Under the proposed acquisition, Sinclair would pay $7 per share to Scripps shareholders -- $2.72 in cash and $4.28 in combined company common stock. Sinclair said the number “represents a 200% premium” on the price of Scripps shares before Sinclair announced its 8.2% stake. The combination would create “$325 million in estimated synergies,” it added.

Scripps owns 60 stations in more than 40 markets, along with networks such as CourtTV, and announced Q3 revenue of $526 million earlier this month. Sinclair has 185 stations and had Q3 revenue of $773 million.

Sinclair’s offer is partly in response to statements that Scripps CFO Jason Combs made at an investment conference last week, a person familiar with the matter told us. Combs talked about the value of scale to broadcasters and said companies need to find synergy opportunities. He also said Scripps’ leadership would “lean in” to the right deal, and they know “that the deregulatory environment may not last forever.” The deal wouldn’t require waivers from the FCC because Sinclair has room under the national cap for most Scripps stations, and the 8th U.S. Circuit Court of Appeals struck down the agency’s top-four prohibition earlier this year (see 2507230063).

The unsolicited offer appears to be intended as an opening position to create shareholder pressure on Scripps leadership to make a deal with Sinclair, a media broker told us. If a final deal were reached between the companies, it likely wouldn’t be similar to Monday’s offer. The two companies are seen as having vastly different management structures and would be an unlikely combination, industry officials told us. The pressure from Sinclair could ultimately lead to Scripps reaching a deal with another company, such as Gray Media, the broker said.

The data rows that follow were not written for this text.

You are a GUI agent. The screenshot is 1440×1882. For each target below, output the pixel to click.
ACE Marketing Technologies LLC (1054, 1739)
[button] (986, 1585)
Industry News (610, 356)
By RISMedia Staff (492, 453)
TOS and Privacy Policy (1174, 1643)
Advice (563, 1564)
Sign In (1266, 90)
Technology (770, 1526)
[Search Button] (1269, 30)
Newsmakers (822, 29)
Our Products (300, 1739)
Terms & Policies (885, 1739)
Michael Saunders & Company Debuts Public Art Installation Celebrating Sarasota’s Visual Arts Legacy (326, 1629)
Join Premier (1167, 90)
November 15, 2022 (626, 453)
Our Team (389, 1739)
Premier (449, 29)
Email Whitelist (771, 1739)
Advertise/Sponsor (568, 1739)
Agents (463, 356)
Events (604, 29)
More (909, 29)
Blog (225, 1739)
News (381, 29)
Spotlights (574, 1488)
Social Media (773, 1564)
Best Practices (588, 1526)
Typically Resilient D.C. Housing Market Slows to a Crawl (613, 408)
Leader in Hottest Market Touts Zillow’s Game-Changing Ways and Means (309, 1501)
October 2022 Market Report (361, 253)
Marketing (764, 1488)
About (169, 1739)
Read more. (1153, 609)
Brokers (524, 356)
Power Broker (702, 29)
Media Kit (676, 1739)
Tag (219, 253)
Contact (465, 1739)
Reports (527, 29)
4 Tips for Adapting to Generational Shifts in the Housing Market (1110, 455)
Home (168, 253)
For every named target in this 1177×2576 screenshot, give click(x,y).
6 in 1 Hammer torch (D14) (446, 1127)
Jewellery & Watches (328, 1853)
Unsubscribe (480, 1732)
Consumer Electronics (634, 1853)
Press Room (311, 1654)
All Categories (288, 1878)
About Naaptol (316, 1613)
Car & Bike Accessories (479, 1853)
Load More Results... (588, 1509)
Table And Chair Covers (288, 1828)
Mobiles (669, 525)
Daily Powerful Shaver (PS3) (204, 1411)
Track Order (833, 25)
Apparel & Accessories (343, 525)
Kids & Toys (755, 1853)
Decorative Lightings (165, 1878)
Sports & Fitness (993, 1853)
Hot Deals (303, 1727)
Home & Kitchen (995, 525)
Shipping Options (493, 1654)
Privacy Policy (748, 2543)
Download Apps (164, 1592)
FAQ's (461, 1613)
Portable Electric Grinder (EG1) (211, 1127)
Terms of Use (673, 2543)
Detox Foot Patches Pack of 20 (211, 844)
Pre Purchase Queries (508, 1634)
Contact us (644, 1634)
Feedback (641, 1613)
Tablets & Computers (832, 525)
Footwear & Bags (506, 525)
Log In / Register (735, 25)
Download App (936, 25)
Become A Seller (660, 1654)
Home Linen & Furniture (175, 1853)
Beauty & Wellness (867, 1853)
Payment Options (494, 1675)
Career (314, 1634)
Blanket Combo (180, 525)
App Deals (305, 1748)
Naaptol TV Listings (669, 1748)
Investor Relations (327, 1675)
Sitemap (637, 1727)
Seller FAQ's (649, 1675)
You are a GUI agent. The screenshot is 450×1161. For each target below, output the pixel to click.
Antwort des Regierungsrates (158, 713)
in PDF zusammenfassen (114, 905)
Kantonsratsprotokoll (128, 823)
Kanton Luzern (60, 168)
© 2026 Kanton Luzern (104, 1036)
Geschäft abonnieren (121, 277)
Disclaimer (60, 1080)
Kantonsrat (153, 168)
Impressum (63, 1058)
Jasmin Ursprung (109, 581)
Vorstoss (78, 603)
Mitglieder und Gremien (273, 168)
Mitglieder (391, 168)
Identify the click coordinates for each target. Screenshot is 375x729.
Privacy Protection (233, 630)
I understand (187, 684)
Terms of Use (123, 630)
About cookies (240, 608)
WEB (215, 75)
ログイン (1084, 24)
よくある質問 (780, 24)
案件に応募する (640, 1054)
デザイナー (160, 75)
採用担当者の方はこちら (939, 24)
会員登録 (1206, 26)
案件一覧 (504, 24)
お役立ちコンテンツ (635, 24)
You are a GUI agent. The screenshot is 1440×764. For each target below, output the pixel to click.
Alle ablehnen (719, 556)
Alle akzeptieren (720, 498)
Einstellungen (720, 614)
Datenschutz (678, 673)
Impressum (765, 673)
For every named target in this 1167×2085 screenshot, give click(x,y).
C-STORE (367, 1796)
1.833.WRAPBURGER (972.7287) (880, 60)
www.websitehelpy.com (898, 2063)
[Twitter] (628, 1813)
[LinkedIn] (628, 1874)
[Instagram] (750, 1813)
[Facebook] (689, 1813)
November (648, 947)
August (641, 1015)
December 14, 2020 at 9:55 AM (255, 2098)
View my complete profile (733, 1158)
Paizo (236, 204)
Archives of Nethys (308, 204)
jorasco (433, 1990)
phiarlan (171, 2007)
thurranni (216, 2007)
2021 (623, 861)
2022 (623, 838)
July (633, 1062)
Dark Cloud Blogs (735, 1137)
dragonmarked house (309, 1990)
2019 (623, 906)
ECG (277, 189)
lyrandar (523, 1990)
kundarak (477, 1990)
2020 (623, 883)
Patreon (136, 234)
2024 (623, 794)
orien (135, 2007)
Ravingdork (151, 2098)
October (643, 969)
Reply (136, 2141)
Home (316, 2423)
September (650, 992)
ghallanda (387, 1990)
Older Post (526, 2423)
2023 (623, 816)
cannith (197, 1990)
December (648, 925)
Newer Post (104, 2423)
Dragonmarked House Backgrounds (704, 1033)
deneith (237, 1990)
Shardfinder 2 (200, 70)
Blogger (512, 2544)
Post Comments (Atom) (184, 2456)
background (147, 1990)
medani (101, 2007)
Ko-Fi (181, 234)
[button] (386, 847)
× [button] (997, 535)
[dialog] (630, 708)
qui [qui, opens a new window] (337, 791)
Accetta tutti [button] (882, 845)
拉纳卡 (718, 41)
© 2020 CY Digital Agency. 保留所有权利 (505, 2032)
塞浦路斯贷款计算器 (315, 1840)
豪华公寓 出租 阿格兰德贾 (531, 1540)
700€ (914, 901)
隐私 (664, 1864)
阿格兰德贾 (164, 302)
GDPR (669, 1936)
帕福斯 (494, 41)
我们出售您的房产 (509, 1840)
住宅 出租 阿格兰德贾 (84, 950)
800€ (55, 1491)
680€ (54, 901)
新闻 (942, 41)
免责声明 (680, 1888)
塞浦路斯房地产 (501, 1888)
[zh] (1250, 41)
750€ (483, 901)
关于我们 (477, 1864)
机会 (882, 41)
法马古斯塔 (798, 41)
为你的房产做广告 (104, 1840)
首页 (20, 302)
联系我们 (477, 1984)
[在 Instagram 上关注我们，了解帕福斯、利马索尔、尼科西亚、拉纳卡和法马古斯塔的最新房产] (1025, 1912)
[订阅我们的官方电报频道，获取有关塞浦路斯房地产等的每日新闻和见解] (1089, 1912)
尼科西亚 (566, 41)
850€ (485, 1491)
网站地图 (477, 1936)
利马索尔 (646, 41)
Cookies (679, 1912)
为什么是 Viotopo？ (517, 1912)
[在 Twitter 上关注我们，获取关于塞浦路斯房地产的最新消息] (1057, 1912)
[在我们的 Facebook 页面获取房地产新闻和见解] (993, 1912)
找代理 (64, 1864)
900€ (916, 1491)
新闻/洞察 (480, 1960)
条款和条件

Under the terms of the deal, Sinclair would separate its broadcast business from its other divisions and merge it with Scripps. The company’s board would include representation from both the Scripps family and the Smith family, which owns Sinclair. “Board representation would be proportional to each company's shareholders' ownership in the combined company, ensuring fair and balanced governance,” the SEC filing said. “The management team would be selected by the combined company's Board of Directors and would be built around the best talent, drawing leaders from both organizations.”

The proposal also contained provisions that appear aimed at addressing concerns about how a combination would affect the news reporting by both broadcasters. Sinclair’s stations are widely seen as conservative-leaning, while Scripps has a superior journalistic reputation, an industry official told us. The offer said the new company would “propose adopting jointly developed editorial standards” and appoint an independent ombudsman, selected by both families and the board, to ensure adherence to those standards, according to the filing. The addition of an ombudsman mimics a concession made by Skydance and Paramount to receive FCC approval of their deal.

Cable trade group ACA Connects panned Sinclair’s offer in a release Monday. “Sinclair is brazenly seeking a mega-footprint nationwide and in local markets across the country, which will allow them to impose even more exorbitant retransmission consent fees,” said President Grant Spellmeyer. “Just like the Nexstar and Tegna merger, the government should reject this deal and ensure the broadcaster media marketplace remains fair and competitive.”